■ **Problem to solve**
Pick out each line of the rows below that contains the word "perform", and copy those lines.

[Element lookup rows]
┄┄┄┄┄┄┄┄┄┄┄┄┄┄┄┄┄┄┄┄

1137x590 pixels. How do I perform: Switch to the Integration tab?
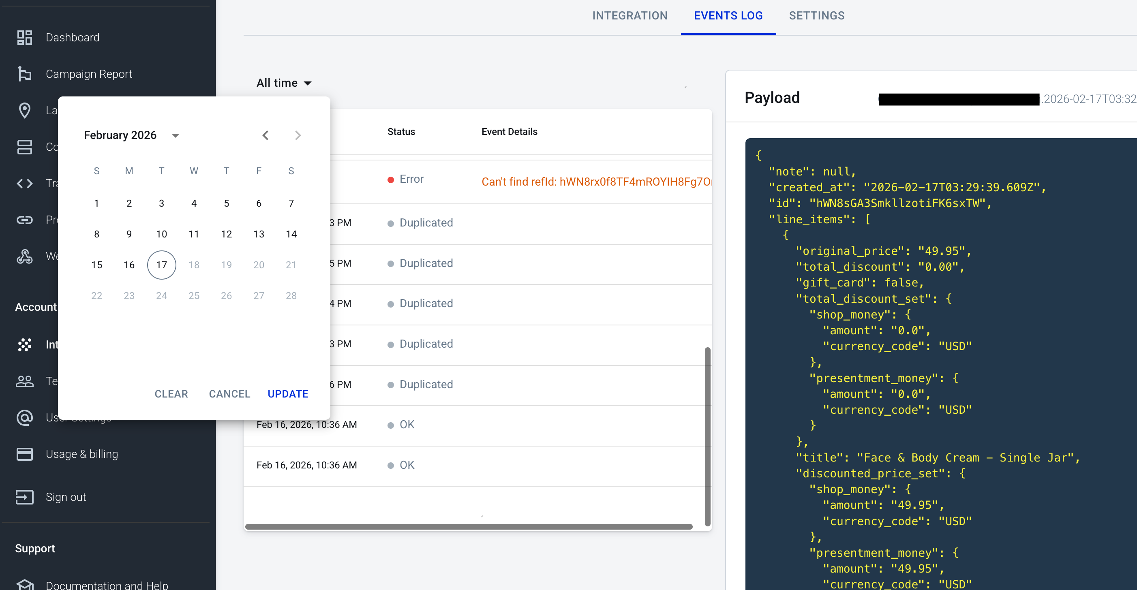[x=629, y=16]
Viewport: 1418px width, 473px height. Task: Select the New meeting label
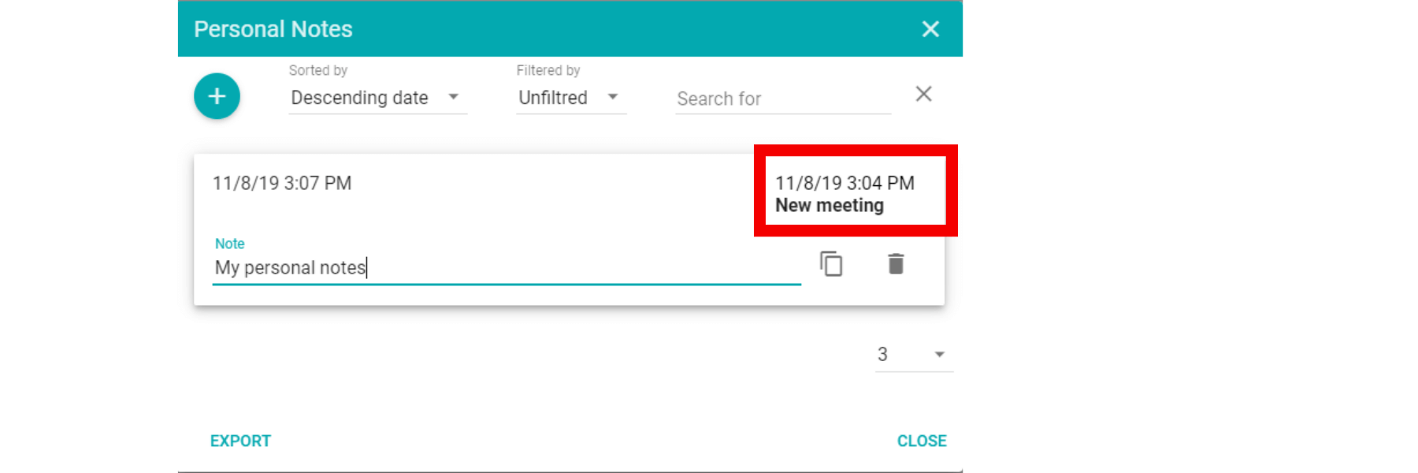[830, 206]
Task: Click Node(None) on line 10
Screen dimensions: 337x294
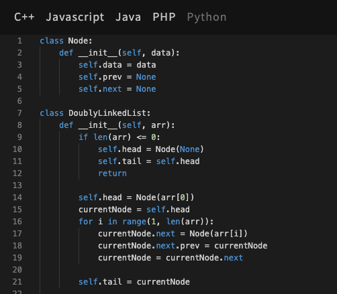Action: pyautogui.click(x=180, y=149)
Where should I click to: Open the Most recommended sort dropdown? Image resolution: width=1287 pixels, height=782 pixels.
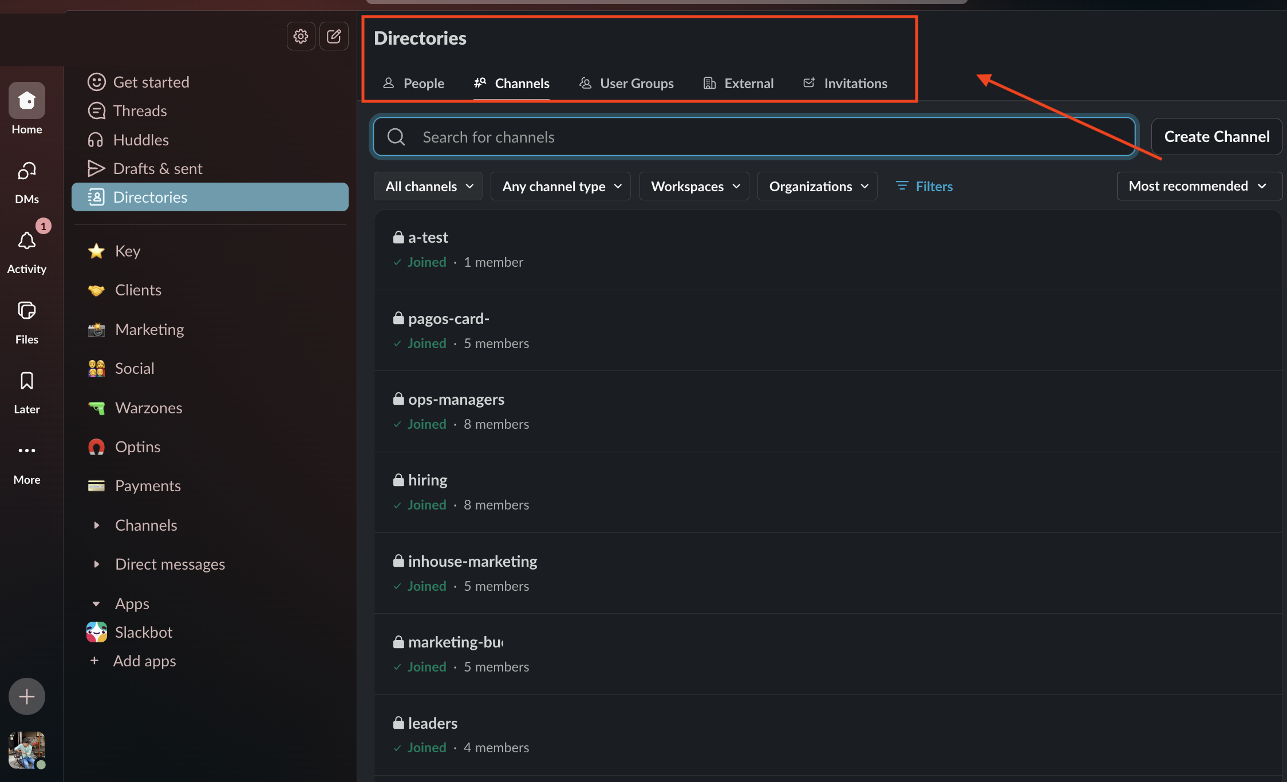coord(1199,186)
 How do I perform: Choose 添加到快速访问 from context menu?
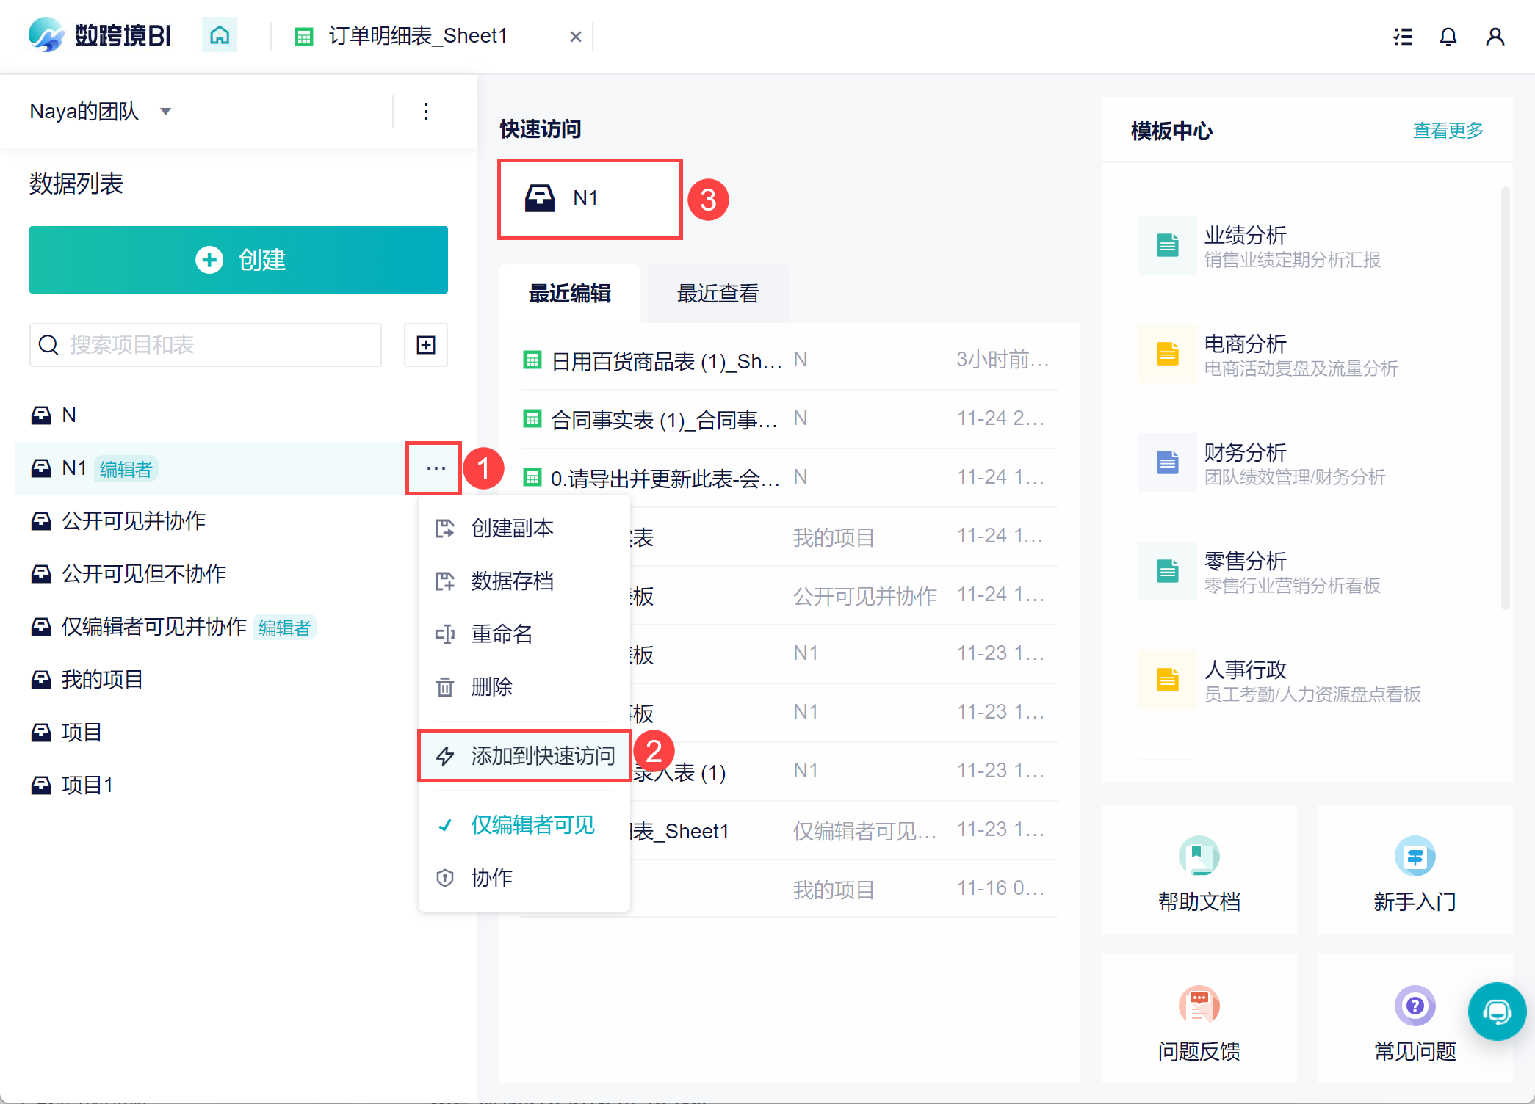(x=542, y=756)
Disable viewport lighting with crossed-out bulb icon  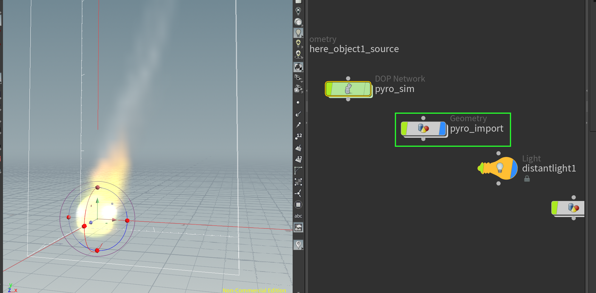(x=298, y=10)
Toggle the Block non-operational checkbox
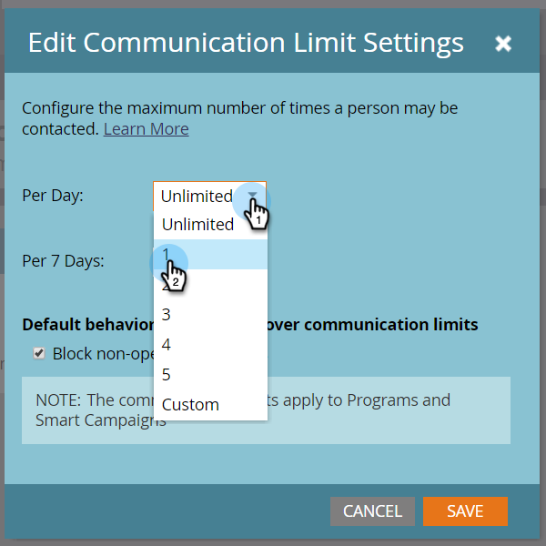Screen dimensions: 546x546 (39, 353)
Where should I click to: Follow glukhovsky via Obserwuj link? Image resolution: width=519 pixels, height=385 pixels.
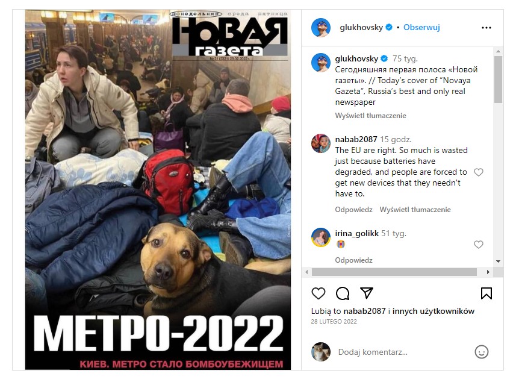421,28
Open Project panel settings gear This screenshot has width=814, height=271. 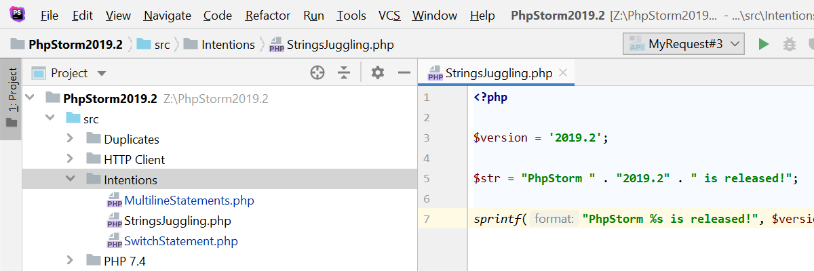tap(378, 72)
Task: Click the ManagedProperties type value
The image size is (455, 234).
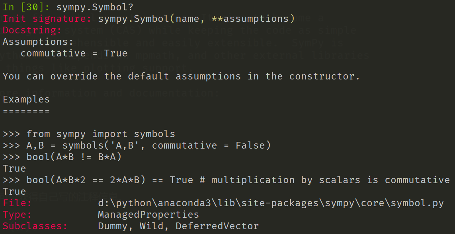Action: (x=148, y=215)
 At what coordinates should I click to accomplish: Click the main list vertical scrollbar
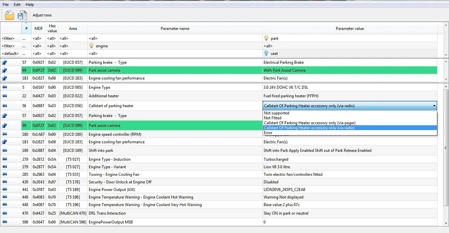point(446,148)
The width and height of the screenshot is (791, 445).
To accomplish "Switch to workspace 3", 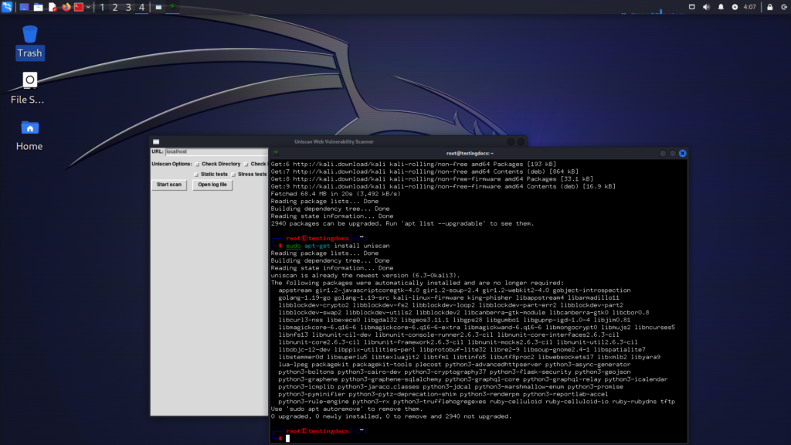I will click(128, 8).
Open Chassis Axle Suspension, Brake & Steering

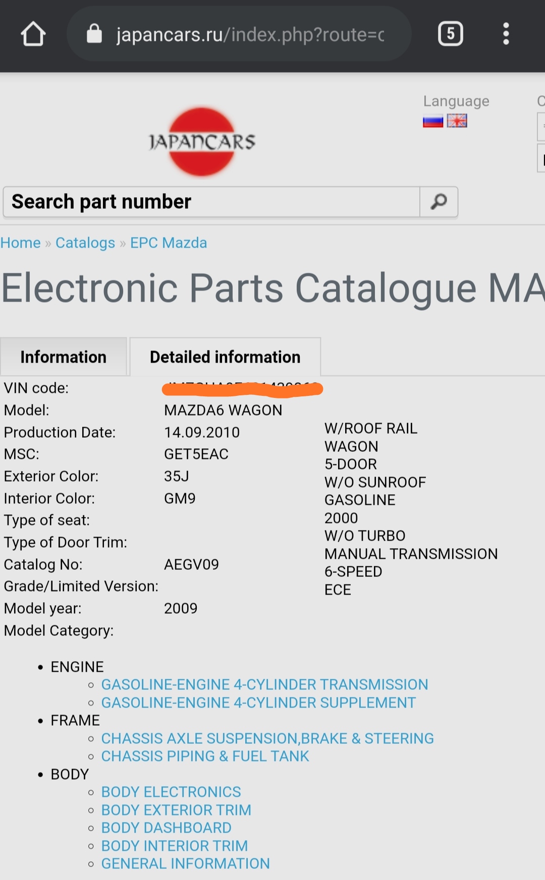coord(267,738)
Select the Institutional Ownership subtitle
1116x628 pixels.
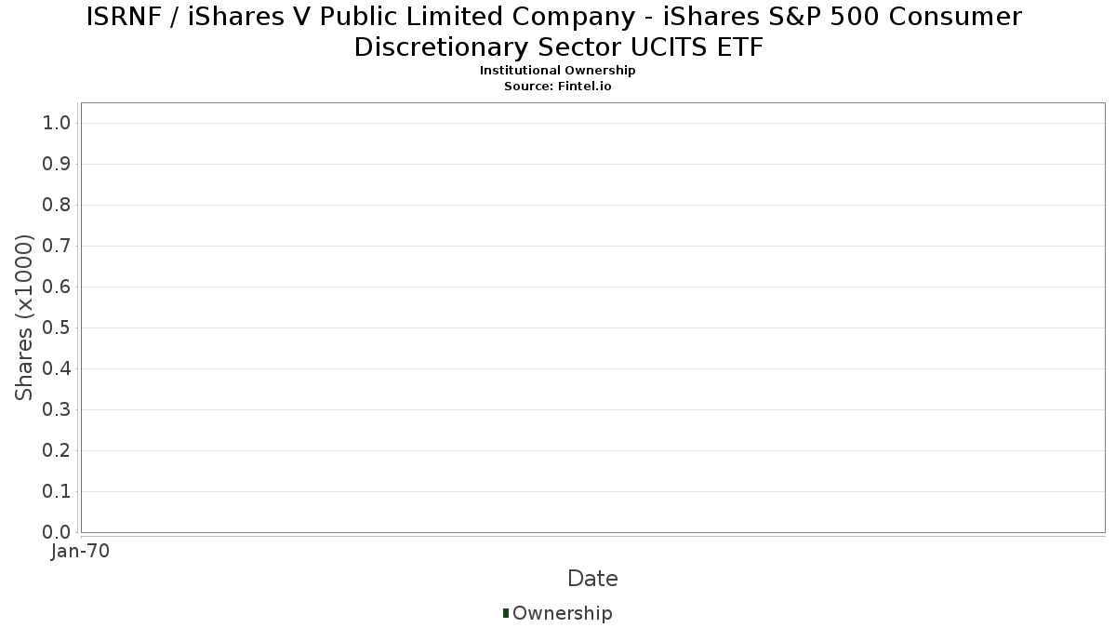point(557,71)
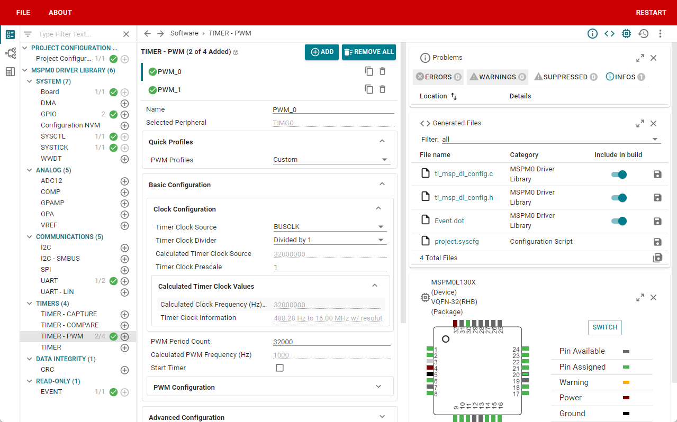Open the history icon in top toolbar
677x422 pixels.
pos(643,34)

┄┄┄┄┄┄┄┄┄┄┄┄┄┄┄┄┄┄┄┄

■ **Task result**
1137x590 pixels. How do I perform: Switch to the Integration tab?
 How do I perform: Choose 添加到快速访问 from context menu?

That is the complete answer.